The government is pushing ahead with its manifesto promise of a prison education service, but has failed again to say when it will be introduced.
The new prisons strategy white paper also commits the Ministry of Justice to improve prisons’ and young offender institutions’ Ofsted grades year-on-year to bring them in line with local FE colleges.
Ofsted chief inspector Amanda Spielman’s annual report, also released today, reveals around 60 per cent of all prisons and young offender institutions are graded ‘requires improvement’ or ‘inadequate,’ compared to 20 per cent of other FE and skills sector providers.
Announcing the new white paper, justice secretary Dominic Raab said: “We’re re-orienting the regime to get offenders off drugs for good, and into work – to cut crime, and keep the public safe.”
Prison education service will help offenders ‘improve job prospects’
The white paper reforms are intended to ensure prisoners gain basic numeracy and literacy standards while inside.
The new prison education service will be training offenders with vocational skills such as construction and coding, which the government says will “improve their job prospects and steer them clear of crime”.
However, the white paper fails to make clear when the new service will be introduced – two years after it was promised in the Conservatives’ 2019 manifesto.
The white paper also commits to a new drive to get offenders into work, through a new job-matching service which pairs convicts with vacancies in the community on release, as well as dedicated employment advisors in prison.
Six prisons set to be built over the next five years will include in-cell learning technology so offenders can access basic maths and English education, vocational skills such as IT and engineering, even driving theory tests so they can get a licence on release.
‘Significant’ investment needed or provision ‘will not improve’
Responding to the white paper, Prison Education Trust chief executive Jon Collins welcomed the “focus on getting people leaving prison into jobs,” but warned education is “the key building block that enables prison leavers to secure employment and urgently needs more funding”.

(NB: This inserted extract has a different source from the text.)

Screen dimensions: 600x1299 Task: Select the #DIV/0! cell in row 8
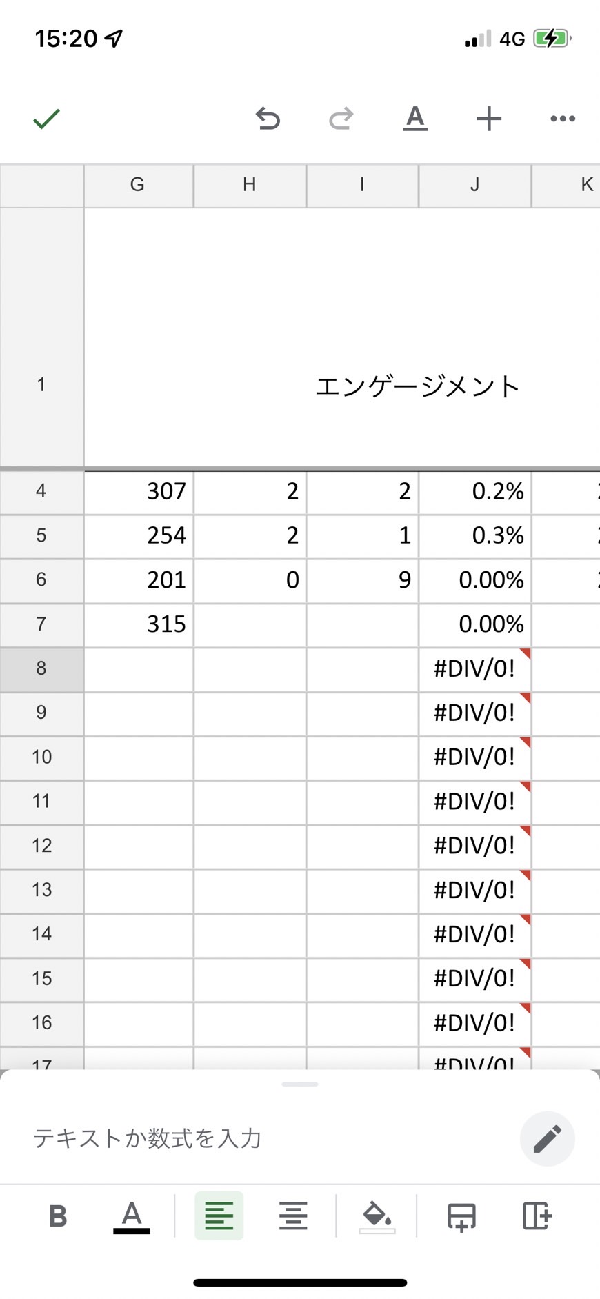[x=475, y=669]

Plans to roll out digital technology need to “go further and faster,” he added, so the government “must put in-cell technology in place in every prison, new and old”.

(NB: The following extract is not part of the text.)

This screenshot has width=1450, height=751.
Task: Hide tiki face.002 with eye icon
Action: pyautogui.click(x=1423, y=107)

“Without significant investment in teachers, technology, equipment and the physical environment, and without more prison officers around, prison education will not improve,” Collins said.
“If the government wants to succeed in its ambition to significantly boost the employment opportunities of prison leavers, the first step must be to get prison education right.”

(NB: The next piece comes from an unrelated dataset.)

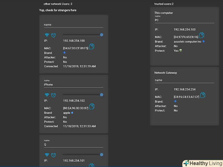Screen dimensions: 223x167
Task: Copy the MAC address D4:67:D3:CF:89:F5
Action: 92,47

Prisoner apprenticeships still in the long grass
These new reforms come after Ofsted and the Her Majesty’s Inspectorate of Prisons launched a review in September into the “very poor” state of prison education.
The Commons education select committee is currently conducting its own inquiry into prison education, which heard last month from a panel of ex-prisoners of the “dreadful” provision and lack of communication from providers inside.
While the white paper says the prison education service will “equip prisoners to get jobs or apprenticeships after they leave custody,” no mention is made of allowing prisoners to take up an apprenticeship.
A prisoner apprenticeship pathway was mooted by the government in 2016, in collaboration with the Association of Employment and Learning Providers. But by 2019, this had failed to get off the ground, and the education committee heard from social justice charity NACRO last May that allowing prisoners to take up apprenticeships would require changing legislation.